The International Archives of the Photogrammetry, Remote Sensing and Spatial Information Sciences
Publications Copernicus
Articles | Volume XLI-B5
16 Jun 2016
 | 16 Jun 2016


T.J. B. Dewez, D. Girardeau-Montaut, C. Allanic, and J. Rohmer

Keywords: geological plane, dip and strike, dip direction, virtual outcrop, unstructured 3D point clouds, CloudCompare

Abstract. Geological planar facets (stratification, fault, joint…) are key features to unravel the tectonic history of rock outcrop or appreciate the stability of a hazardous rock cliff. Measuring their spatial attitude (dip and strike) is generally performed by hand with a compass/clinometer, which is time consuming, requires some degree of censoring (i.e. refusing to measure some features judged unimportant at the time), is not always possible for fractures higher up on the outcrop and is somewhat hazardous. 3D virtual geological outcrop hold the potential to alleviate these issues. Efficiently segmenting massive 3D point clouds into individual planar facets, inside a convenient software environment was lacking. FACETS is a dedicated plugin within CloudCompare v2.6.2 ( ) implemented to perform planar facet extraction, calculate their dip and dip direction (i.e. azimuth of steepest decent) and report the extracted data in interactive stereograms. Two algorithms perform the segmentation: Kd-Tree and Fast Marching. Both divide the point cloud into sub-cells, then compute elementary planar objects and aggregate them progressively according to a planeity threshold into polygons. The boundaries of the polygons are adjusted around segmented points with a tension parameter, and the facet polygons can be exported as 3D polygon shapefiles towards third party GIS software or simply as ASCII comma separated files.
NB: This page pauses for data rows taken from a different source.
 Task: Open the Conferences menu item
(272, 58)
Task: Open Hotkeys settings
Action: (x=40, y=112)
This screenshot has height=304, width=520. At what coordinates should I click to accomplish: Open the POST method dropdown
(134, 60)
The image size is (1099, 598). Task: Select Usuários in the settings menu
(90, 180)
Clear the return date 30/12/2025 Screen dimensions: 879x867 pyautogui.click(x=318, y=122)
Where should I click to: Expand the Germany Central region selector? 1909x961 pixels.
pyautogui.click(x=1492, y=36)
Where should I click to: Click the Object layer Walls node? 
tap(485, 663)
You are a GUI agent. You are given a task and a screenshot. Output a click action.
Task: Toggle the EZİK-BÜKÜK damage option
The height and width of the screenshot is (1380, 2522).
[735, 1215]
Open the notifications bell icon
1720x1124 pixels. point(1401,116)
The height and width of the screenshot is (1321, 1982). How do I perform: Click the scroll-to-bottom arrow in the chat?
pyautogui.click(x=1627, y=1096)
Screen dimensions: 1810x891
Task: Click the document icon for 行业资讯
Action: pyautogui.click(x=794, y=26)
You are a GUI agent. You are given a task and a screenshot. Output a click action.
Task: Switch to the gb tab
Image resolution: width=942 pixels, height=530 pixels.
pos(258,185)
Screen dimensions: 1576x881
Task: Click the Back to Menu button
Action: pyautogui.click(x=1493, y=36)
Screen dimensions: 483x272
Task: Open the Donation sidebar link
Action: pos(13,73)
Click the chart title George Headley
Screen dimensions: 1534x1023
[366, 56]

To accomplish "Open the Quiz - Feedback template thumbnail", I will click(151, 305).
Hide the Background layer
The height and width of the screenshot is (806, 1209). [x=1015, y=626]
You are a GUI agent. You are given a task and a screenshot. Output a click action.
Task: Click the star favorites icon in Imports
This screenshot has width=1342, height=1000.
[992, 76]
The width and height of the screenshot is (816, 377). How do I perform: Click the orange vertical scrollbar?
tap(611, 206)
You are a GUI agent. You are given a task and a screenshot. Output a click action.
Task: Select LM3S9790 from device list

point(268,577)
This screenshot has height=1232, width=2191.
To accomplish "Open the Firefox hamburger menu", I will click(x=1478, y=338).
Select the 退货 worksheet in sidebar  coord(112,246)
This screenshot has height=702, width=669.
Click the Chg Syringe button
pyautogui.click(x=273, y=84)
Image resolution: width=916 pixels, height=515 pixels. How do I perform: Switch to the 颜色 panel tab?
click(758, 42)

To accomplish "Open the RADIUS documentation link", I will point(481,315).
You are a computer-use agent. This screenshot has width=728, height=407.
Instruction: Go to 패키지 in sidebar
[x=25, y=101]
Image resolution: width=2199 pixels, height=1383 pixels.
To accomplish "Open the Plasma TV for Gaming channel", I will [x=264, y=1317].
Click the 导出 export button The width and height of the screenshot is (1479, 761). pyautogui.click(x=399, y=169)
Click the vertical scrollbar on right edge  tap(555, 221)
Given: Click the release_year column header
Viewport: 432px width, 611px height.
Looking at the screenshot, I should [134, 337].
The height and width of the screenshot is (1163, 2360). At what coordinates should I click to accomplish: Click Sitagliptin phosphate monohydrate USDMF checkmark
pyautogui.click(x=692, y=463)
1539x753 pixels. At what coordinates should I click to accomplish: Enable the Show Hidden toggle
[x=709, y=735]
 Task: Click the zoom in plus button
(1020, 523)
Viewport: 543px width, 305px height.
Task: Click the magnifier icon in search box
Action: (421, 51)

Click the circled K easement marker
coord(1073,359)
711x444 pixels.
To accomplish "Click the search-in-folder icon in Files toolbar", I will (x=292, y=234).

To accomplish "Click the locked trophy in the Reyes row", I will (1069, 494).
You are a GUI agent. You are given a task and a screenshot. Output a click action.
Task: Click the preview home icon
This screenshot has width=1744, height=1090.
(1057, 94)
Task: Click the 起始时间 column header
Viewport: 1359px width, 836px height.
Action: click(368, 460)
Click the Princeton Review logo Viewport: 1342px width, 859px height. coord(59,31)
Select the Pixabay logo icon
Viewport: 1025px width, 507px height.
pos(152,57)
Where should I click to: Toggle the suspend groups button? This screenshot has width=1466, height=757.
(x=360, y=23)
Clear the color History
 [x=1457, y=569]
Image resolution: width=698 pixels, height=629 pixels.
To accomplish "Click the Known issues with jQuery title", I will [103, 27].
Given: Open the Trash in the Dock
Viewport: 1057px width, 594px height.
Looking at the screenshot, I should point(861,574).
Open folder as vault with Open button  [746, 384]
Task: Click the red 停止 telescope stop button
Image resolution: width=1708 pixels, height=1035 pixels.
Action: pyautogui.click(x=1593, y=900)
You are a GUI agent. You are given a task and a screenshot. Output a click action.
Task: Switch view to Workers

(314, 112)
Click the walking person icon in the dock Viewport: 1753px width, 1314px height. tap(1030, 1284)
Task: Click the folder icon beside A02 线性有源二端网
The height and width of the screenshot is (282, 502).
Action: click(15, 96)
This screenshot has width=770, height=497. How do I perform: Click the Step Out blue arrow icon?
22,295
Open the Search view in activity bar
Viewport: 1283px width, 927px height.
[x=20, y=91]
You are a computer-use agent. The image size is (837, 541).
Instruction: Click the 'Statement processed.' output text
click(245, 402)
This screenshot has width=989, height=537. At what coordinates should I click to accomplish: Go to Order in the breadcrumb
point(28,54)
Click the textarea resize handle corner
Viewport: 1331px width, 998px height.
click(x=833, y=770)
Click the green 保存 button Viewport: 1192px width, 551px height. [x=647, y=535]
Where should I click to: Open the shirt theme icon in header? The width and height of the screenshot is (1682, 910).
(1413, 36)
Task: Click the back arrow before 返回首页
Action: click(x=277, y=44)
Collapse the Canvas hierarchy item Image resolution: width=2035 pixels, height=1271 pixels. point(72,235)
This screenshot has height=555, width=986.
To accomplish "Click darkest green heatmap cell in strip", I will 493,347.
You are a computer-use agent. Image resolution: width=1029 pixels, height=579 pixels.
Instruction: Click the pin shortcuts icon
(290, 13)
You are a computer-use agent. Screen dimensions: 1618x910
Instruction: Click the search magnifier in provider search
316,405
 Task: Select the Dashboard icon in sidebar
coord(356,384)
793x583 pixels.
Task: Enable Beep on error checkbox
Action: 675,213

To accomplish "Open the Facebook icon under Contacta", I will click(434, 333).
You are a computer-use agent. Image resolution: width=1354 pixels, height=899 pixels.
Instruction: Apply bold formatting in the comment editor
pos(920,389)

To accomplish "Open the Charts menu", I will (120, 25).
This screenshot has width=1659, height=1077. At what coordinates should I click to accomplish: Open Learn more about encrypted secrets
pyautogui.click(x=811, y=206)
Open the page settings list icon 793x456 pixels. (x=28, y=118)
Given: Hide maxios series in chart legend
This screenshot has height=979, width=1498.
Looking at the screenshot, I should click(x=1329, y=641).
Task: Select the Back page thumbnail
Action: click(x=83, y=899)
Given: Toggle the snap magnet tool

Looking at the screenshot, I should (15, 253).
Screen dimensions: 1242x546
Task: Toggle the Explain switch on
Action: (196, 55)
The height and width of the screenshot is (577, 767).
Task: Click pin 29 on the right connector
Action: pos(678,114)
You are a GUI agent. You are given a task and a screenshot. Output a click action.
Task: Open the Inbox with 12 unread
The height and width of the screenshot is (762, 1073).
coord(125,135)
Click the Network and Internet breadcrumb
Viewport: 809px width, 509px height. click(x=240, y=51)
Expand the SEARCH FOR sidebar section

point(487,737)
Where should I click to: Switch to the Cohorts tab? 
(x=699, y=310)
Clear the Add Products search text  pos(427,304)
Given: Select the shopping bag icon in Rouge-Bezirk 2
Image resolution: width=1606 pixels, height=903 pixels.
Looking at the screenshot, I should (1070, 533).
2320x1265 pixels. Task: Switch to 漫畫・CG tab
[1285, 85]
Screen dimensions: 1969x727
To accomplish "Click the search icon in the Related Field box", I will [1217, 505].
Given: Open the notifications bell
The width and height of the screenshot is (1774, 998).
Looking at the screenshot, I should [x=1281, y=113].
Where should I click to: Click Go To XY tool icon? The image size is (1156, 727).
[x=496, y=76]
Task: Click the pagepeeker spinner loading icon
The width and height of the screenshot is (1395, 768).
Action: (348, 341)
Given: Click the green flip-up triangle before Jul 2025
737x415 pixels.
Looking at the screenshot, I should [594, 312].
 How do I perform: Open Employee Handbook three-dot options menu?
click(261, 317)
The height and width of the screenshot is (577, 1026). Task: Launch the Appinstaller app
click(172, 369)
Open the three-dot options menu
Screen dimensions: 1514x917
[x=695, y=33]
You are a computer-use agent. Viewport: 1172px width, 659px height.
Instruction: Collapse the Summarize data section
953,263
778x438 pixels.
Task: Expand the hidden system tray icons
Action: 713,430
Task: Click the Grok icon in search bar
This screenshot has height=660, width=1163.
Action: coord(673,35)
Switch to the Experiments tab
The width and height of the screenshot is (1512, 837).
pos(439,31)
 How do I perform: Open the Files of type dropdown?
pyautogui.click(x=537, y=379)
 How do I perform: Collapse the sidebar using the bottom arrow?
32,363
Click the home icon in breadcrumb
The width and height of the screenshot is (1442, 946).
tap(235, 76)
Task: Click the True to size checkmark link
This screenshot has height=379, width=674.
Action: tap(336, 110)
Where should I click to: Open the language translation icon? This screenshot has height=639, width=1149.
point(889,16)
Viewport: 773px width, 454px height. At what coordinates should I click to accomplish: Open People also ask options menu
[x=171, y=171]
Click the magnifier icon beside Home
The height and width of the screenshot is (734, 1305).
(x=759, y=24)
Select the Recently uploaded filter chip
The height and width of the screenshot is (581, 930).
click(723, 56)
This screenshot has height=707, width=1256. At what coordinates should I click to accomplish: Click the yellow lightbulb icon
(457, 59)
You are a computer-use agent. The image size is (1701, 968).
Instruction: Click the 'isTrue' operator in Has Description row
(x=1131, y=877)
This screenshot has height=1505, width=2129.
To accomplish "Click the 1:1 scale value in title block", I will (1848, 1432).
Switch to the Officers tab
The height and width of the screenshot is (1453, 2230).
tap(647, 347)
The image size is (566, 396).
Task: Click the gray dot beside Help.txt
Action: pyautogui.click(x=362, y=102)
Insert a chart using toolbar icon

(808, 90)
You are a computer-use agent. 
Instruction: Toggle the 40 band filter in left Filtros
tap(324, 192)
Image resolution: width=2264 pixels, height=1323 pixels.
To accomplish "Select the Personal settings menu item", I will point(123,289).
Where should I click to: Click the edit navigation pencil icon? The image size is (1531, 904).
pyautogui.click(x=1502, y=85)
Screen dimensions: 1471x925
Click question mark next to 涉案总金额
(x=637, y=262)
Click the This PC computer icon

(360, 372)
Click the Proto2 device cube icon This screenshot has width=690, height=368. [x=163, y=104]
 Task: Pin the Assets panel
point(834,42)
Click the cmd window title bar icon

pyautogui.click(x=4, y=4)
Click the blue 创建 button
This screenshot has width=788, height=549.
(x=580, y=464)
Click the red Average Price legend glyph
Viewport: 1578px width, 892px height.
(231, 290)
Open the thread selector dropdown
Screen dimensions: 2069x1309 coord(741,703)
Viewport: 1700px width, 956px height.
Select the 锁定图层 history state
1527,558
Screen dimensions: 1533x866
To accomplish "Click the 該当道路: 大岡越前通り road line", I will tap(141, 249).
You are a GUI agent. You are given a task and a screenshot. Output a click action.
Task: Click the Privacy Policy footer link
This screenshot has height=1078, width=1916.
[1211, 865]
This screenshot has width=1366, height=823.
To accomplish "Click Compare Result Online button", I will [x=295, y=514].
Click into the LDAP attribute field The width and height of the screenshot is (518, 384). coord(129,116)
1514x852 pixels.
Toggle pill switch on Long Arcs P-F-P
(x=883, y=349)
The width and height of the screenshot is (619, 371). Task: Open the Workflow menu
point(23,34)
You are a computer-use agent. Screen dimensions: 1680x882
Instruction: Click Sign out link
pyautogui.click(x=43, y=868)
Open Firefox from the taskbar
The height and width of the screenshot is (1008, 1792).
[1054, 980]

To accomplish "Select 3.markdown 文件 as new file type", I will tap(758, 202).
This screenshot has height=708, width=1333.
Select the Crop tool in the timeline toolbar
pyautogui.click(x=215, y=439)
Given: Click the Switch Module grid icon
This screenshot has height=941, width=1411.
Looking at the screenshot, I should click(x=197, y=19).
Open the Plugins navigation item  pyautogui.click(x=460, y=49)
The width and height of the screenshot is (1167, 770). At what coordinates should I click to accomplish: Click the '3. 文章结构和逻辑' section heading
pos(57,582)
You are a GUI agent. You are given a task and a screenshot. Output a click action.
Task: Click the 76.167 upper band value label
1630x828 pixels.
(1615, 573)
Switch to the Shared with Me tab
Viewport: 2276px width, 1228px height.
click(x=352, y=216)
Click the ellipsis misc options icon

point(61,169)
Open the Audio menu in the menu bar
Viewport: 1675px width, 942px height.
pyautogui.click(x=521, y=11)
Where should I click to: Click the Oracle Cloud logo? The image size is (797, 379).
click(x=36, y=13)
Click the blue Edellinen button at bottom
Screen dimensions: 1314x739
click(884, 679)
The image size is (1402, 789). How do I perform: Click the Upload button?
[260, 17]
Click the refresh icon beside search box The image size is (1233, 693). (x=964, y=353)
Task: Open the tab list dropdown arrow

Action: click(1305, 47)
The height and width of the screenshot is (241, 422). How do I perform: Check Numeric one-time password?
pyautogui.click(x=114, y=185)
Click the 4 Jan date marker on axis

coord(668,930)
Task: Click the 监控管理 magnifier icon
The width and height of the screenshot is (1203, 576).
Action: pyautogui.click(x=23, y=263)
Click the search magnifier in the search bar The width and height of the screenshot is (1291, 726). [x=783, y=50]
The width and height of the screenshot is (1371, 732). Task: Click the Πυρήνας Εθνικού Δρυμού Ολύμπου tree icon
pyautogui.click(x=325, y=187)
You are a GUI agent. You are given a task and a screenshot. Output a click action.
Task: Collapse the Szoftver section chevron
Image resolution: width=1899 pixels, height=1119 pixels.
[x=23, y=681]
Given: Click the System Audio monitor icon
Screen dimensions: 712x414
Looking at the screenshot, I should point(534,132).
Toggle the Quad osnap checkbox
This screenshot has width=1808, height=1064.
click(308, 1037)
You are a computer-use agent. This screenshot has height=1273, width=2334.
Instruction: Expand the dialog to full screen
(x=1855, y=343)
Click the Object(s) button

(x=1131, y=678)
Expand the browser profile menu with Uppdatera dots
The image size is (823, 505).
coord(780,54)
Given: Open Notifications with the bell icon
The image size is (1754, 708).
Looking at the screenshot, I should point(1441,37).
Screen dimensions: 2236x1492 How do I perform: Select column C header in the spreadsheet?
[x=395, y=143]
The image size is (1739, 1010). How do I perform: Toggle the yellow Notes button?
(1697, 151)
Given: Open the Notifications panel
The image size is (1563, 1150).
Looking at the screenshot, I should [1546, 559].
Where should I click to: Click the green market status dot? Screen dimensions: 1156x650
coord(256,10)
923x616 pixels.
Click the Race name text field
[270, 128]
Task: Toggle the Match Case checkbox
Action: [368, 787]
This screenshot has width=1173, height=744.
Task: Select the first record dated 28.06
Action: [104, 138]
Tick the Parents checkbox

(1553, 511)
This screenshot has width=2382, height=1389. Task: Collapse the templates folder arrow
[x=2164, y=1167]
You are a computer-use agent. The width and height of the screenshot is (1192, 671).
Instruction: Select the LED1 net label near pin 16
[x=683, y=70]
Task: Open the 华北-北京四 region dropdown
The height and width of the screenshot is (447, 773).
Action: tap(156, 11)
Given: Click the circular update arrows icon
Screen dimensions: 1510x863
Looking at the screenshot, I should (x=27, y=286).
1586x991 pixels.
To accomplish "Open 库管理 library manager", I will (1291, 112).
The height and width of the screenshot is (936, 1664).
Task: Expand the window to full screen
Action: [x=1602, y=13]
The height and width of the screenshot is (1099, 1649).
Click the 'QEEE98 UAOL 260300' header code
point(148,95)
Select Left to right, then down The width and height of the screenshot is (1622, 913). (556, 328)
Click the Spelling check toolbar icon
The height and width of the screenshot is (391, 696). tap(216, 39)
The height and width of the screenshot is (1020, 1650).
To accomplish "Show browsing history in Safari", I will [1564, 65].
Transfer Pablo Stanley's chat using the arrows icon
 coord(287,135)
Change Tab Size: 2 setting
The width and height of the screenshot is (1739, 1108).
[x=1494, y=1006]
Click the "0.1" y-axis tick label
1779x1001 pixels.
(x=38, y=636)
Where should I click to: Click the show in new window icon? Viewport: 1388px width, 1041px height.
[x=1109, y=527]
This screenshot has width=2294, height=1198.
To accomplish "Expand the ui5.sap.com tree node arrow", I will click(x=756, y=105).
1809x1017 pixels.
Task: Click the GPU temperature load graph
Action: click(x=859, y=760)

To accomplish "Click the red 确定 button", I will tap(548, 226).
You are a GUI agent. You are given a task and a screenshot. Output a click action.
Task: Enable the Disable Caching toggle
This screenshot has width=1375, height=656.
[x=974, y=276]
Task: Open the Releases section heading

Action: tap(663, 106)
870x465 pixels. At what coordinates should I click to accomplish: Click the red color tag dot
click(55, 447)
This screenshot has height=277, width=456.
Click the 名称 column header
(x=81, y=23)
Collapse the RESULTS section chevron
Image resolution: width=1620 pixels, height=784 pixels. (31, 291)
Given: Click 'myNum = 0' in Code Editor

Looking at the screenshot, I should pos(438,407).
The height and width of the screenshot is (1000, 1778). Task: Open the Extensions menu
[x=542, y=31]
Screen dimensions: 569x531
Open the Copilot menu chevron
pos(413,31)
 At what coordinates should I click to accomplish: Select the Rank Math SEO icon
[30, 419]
One of the great features of FACETS is the capability to explore planar objects but also 3D points with normals with the stereogram tool. Poles can be readily displayed, queried and manually segmented interactively. The plugin blends seamlessly into CloudCompare to leverage all its other 3D point cloud manipulation features. A demonstration of the tool is presented to illustrate these different features. While designed for geological applications, FACETS could be more widely applied to any planar objects.